* Exercise inputs *
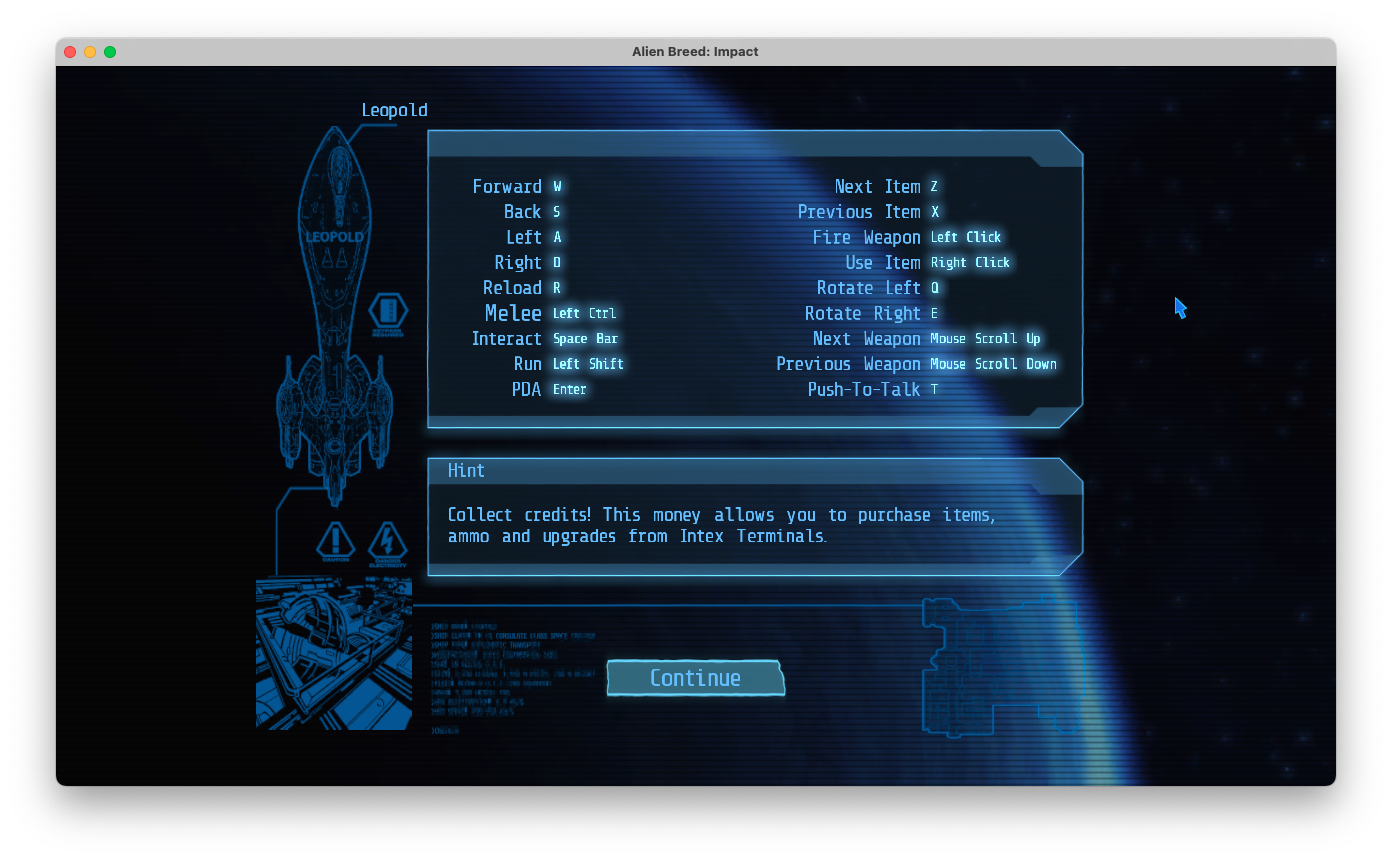Screen dimensions: 1392x860
Task: Open the PDA key binding entry
Action: coord(549,389)
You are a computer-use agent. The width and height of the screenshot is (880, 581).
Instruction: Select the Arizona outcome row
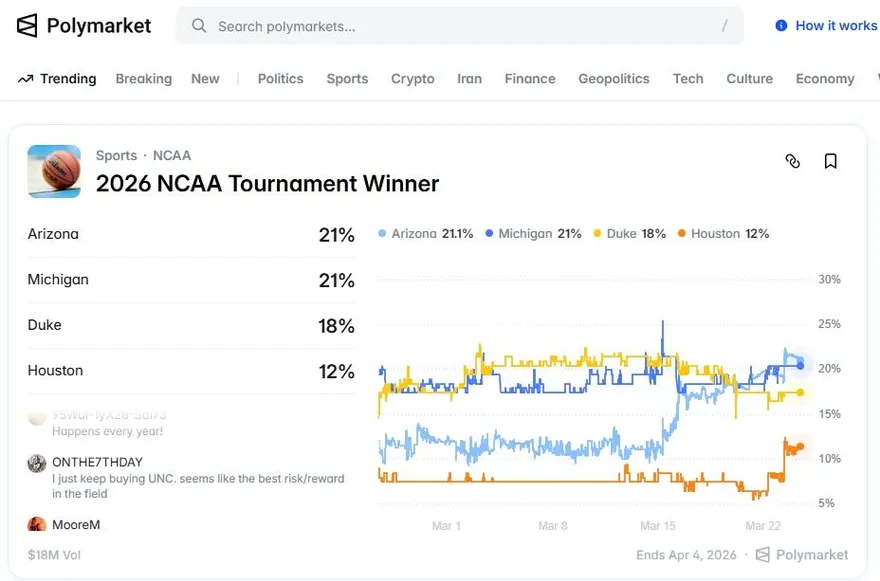191,235

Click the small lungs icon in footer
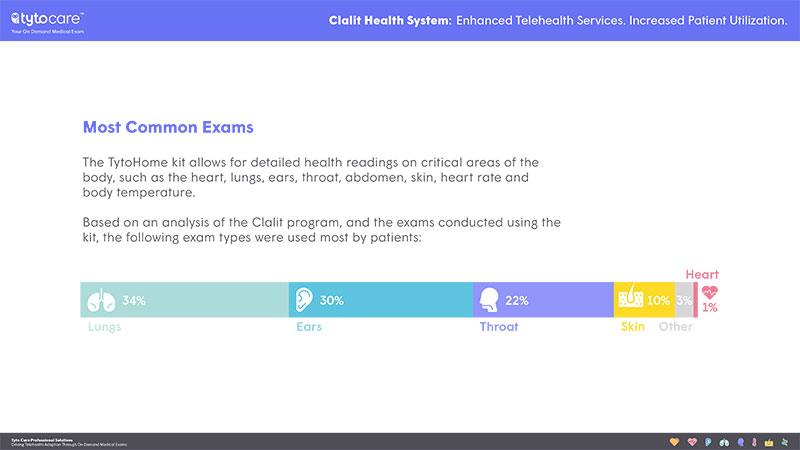pyautogui.click(x=724, y=443)
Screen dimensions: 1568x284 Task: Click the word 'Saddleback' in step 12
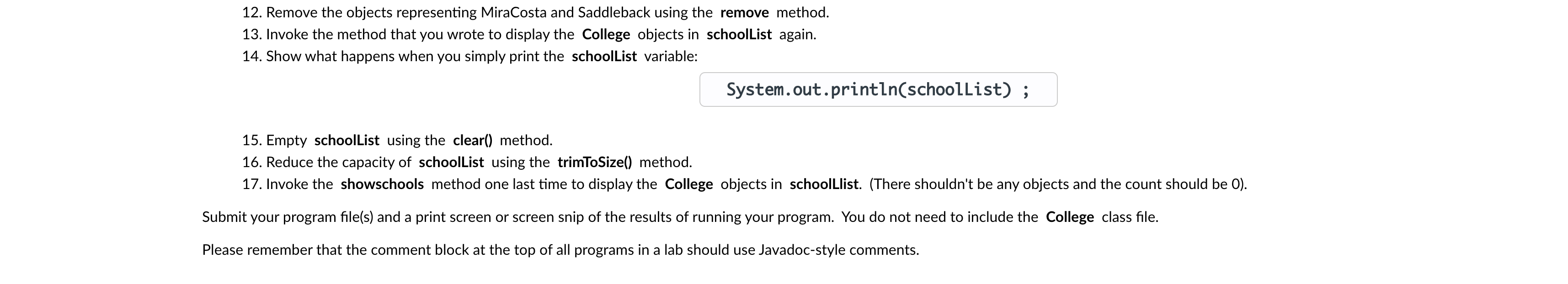pyautogui.click(x=614, y=13)
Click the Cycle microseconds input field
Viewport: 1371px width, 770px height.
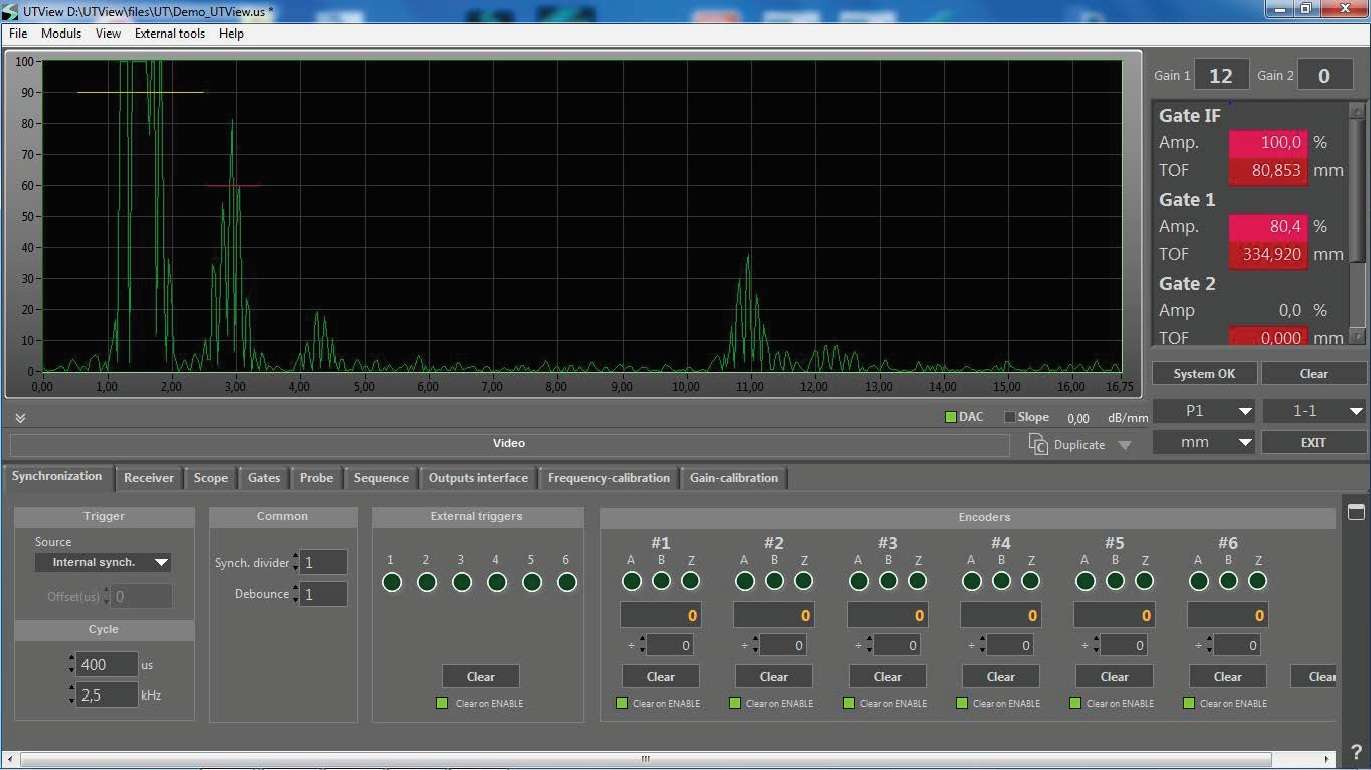(x=108, y=664)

* Your objective *
Write out again, exactly, each line from the one containing "Click the Cycle microseconds input field" through the last line of the entries, and omit every picture.

* Expected output *
Click the Cycle microseconds input field
Viewport: 1371px width, 770px height.
(x=108, y=664)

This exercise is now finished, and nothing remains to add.